I think Apple is nuts to announce it so close after launching the Apple Studio Display,
ISTR the rumours were two displays: a successor for the XDR Pro and a new "affordable" display.
If there's still a display in the pipeline, odds are it's the "new" XDR Pro and will be 2-4 times the price of the Studio display and launched alongside whatever the new Mac Pro (which Apple have now teased) is going to be.
In fact, from all I have read, the Macintosh was very successful at the beginning, but then sales declined. The computer was very compelling but also underpowered for its price.
I don't think the Mac ever sold in numbers to rival IBM et. al. However, it was unique (for anything close to the price) in having a graphical user interface, a powerful 68000 chip with a 32-bit instruction set, and a 72ppi screen with high-res bitmapped graphics (...it
looks like a tiny screen today, but the resolution was high for the time: 512x342 when the typical screen was 320x200 or 540x200, limited by the low vertical resolution of TV-standard electronics).
What
really carved the Mac a niche was the introduction of the LaserWriter printer and PagerMaker software in 1985, which pretty much invented the whole "Desktop Publishing" thing. Although the printer was too expensive for the typical single user, it had built in, 'it just works', Localtalk networking, so by the time you set up a workgroup with half-a-dozen Macs sharing a Laserwriter the cost was very reasonable - especially since the IBM PCs of the day
really wasn't up to DTP work, so the "competition" was having your people call Xerox's people to lease something incredibly expensive...
Apple's main business was still the Apple II.
Which was in trouble by 1984 after the Apple III became one of the most notorious failures in the IT industry. Apple II had got
everywhere - in the US at least (we had far cheaper homegrown alternatives here in the UK) - so Apple did keep making money from Apple II successors for years, but they'd lost the initiative.
At the time the original Macintosh launched, there were several competitors in the computing arena. IBM, Apple, Commodore, Microsoft.

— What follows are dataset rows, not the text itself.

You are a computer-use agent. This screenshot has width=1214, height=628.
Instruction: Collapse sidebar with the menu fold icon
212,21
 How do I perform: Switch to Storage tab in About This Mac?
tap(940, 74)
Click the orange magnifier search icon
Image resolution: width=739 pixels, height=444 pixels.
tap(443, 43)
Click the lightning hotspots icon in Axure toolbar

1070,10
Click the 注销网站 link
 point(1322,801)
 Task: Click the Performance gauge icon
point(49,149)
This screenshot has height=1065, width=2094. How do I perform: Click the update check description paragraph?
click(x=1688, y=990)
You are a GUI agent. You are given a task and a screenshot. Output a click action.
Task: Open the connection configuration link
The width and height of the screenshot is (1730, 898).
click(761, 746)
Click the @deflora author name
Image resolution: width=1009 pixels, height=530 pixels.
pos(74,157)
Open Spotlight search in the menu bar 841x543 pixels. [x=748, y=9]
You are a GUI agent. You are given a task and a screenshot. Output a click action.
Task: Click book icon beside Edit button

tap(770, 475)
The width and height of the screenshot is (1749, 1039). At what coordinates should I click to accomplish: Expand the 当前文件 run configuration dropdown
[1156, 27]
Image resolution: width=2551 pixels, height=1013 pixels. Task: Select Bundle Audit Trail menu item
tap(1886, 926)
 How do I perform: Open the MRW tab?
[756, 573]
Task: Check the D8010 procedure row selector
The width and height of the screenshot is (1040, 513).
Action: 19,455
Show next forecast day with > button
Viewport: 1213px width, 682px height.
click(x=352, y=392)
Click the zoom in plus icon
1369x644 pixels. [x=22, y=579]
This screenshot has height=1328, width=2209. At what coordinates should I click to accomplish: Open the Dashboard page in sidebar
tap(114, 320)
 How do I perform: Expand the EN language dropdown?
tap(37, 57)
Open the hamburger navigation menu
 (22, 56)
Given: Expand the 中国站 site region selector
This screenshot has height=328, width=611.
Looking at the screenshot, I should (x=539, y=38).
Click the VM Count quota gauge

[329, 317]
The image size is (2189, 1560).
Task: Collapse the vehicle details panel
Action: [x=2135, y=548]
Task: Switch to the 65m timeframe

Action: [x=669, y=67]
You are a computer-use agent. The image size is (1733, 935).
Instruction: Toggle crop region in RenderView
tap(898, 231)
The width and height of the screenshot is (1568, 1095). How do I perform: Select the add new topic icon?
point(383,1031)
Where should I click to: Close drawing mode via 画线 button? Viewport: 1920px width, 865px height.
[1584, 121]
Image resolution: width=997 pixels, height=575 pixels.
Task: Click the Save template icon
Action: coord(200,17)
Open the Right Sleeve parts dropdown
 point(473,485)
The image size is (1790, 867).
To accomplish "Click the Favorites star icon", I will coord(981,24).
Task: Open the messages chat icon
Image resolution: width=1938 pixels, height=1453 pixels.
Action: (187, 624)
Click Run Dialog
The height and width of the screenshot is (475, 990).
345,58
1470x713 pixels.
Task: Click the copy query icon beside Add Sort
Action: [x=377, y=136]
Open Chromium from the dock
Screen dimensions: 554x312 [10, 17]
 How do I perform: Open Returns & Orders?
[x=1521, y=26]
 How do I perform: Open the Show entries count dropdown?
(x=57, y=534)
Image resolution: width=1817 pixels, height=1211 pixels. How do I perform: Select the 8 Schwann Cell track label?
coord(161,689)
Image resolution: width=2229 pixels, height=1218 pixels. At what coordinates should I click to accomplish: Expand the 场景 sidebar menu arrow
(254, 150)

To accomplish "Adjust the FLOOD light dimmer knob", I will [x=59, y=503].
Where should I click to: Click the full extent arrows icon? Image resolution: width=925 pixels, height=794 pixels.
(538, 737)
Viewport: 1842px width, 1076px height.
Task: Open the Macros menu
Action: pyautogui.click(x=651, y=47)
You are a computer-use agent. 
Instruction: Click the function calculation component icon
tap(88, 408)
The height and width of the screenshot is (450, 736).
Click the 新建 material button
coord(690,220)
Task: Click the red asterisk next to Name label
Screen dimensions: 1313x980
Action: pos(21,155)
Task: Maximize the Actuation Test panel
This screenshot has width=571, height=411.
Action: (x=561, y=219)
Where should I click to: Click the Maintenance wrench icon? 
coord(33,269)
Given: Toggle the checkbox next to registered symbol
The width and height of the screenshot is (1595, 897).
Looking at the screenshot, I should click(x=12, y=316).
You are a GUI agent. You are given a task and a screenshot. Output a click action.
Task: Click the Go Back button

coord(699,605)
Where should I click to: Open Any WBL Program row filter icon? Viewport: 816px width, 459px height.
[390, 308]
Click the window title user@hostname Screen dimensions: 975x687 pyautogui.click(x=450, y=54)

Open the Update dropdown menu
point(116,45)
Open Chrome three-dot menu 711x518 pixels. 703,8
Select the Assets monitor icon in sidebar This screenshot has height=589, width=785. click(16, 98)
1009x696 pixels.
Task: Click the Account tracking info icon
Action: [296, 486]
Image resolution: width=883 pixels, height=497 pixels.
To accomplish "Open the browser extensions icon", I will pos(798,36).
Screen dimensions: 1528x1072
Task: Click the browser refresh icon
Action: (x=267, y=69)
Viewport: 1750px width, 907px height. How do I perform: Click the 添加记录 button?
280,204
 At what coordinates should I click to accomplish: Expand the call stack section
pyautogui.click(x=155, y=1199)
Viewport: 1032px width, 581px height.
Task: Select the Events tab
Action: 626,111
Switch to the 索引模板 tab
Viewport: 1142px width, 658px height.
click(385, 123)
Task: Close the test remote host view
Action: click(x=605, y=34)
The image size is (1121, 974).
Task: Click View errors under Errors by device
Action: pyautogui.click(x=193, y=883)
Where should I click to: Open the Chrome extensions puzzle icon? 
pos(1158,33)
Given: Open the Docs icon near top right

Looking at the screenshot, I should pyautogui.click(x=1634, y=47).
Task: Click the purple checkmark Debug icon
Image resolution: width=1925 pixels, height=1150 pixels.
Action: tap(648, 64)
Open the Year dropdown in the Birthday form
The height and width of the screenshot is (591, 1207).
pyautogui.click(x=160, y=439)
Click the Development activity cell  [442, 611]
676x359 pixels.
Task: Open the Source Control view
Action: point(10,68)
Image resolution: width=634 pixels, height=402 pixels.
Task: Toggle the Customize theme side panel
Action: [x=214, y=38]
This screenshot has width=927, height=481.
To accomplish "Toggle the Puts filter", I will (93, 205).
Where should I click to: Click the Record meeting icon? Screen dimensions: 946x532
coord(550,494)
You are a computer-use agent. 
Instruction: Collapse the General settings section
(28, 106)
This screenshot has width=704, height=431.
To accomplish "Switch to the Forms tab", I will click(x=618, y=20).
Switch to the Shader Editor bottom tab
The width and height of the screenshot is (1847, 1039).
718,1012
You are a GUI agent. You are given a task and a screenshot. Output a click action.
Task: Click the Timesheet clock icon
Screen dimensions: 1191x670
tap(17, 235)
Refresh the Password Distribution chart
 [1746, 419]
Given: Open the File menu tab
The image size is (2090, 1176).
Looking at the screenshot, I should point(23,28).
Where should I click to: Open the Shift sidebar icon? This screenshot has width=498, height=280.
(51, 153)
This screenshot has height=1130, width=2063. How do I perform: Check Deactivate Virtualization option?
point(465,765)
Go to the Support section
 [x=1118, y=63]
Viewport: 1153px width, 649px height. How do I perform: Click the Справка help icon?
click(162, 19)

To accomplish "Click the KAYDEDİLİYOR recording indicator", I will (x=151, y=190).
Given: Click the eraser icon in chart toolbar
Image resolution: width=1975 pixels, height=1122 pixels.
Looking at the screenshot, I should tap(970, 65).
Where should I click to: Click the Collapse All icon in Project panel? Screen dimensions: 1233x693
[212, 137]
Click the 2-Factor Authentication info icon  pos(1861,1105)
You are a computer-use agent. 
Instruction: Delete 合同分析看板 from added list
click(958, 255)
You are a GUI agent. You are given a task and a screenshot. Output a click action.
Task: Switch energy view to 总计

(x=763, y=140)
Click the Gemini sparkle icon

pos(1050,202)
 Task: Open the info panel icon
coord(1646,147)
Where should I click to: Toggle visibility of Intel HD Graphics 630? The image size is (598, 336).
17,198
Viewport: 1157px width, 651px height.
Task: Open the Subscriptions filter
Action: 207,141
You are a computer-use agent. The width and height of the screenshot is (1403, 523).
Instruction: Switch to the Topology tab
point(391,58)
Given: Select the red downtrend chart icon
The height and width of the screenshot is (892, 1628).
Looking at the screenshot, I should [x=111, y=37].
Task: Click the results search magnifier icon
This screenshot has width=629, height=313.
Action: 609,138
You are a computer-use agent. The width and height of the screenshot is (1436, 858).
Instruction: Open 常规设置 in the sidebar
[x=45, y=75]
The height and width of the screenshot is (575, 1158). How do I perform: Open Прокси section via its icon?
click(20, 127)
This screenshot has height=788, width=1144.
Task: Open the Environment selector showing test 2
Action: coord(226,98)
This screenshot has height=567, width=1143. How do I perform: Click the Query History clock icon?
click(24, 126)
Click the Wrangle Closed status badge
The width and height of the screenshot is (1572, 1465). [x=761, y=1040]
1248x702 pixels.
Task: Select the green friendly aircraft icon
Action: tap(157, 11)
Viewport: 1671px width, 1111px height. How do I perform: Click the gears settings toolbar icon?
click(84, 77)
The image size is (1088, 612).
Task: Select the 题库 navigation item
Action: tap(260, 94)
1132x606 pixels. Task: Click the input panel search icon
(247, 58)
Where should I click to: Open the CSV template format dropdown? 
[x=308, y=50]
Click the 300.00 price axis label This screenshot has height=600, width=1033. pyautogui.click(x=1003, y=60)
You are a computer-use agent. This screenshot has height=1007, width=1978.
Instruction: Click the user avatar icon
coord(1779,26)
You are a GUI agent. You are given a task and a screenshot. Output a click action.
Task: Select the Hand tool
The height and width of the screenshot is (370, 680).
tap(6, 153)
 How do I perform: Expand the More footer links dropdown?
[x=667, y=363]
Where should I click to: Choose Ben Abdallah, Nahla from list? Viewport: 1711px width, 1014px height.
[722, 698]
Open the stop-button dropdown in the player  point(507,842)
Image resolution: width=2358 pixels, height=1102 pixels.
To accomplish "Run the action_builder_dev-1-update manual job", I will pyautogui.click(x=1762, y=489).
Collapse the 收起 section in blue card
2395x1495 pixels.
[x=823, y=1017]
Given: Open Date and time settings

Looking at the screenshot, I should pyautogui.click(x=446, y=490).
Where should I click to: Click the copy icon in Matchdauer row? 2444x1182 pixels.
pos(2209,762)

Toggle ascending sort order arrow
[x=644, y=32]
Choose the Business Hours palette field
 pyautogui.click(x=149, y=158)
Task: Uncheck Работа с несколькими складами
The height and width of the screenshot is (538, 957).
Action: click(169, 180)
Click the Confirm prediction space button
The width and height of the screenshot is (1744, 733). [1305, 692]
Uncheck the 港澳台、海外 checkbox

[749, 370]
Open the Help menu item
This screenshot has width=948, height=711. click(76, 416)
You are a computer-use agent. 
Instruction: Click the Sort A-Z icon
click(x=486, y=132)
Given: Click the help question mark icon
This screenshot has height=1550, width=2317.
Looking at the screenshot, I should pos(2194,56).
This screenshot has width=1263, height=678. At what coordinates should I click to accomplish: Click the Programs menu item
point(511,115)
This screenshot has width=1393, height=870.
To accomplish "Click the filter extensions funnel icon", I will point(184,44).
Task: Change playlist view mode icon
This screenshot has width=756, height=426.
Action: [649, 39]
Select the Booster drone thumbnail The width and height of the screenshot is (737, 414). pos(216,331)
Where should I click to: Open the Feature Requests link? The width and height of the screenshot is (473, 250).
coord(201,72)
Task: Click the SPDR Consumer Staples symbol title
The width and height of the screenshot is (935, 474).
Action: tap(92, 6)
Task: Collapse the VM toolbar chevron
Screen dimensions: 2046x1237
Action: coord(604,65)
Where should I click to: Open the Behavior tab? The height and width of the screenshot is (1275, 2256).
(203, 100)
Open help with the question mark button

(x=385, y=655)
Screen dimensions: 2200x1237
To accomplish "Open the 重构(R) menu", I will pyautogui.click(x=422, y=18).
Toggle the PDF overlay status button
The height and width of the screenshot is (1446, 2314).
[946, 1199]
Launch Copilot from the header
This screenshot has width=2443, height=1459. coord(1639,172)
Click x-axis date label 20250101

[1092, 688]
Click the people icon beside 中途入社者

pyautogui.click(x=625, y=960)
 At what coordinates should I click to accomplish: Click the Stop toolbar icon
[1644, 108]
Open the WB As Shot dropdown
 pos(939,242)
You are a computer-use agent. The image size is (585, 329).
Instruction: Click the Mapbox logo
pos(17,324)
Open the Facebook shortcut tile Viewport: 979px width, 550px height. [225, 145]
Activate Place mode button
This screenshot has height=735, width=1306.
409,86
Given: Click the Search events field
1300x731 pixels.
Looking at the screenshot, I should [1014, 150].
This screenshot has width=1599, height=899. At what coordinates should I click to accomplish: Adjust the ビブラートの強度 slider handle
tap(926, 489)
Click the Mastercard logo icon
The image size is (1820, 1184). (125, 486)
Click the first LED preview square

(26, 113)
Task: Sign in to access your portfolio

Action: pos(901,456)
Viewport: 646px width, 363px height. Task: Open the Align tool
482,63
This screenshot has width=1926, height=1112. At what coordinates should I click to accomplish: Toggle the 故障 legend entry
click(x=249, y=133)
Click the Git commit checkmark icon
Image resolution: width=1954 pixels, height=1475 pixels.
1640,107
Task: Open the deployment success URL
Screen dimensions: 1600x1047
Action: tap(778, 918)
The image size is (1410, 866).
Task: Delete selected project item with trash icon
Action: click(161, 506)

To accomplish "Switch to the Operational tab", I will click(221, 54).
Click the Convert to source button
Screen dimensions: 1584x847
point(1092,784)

By 1984, the IBM PC had come to dominate "serious" personal computing, especially the business market. That's what the famous "1984" commercial that launched the Mac was all about. Commodore, Atari, Tandy (...plus Sinclair, Amstrad, Acorn in the UK) never really got into the "serious business" market (where the suits used PCs and the creatives used Macs) - which was a huge injustice in some cases (the Commodore Amiga had a brief moment in the sun in TV production, the Atari ST had it's moment as a cheap Mac-like system, and was also the go-to system for music).
However, what finally wiped those out
including, eventually, IBM's own PC division was the flood of cheap IBM-compatible clones built from standard components mass-produced in huge quantities - with Microsoft, who had cunningly sticked to licensing software to all comers and stayed out of hardware - getting a tithe from each sale to support software development. Nobody building custom hardware could compete with that. At the same time, PC hardware/software was improving so Apple largely lost their "uniqueness" and weren't getting the income to keep up.
Although the iMac and OS X get credit for reviving Apple's fortunes, they came at an opportune moment when Microsoft had completely missed the bus on the Internet - the iMac targeted a niche for an all-in-one 'connected' computer for which running PC software
wasn't the be-all and end-all. The iMac might not have worked 5 years earlier. Microsoft supporting Office on Mac (partly to give them a fig-leaf against anti-trust accusations) was also crucial.
2. Apple monitors have always been overpriced and limited. Apple hasn’t cared. Way back when, their color screens used proprietary trinitron tubes with fixed 72dpi resolutions and Apple ceded the large screen dp market to radius and Princeton and the mainstream monitor market to NEC multisync.
Those early Apple Trinitron displays were
very high quality at the time, and used non-standard interfaces... Plus, with Apple's main market niche being DTP, being calibrated to exactly 72dpi (1 pixel = 1 point, at least using the re-defined 'Adobe point') was actually a selling point. It's not like the early NEC Multisyncs were cheap (I remember pining for one when I had an Atari ST, for which the alternative was one display for high-res monochrome and another for low-res colour).
If you look at Apple's history, they've often started off with a unique product - often creating the maket segment from scratch - and then ceded the market once viable, mass-produced, third-party alternatives appear. They might drop the product completely or just keep an old model on the books for a silly price for anybody who wants an all-Apple system. See Displays, Printers, Wireless routers, the XServe...
They can always offer something unique with the Mac, because nothing else is licensed to run Mac OS (and, apart from the Intel period 2006-2020, Macs have been based on radically different hardware to PCs). They can only get away with the Studio Display because it's almost the only game in town if you must have a 5k panel. Otherwise, there's not a lot of point in them trying to compete with the low-margin mass market.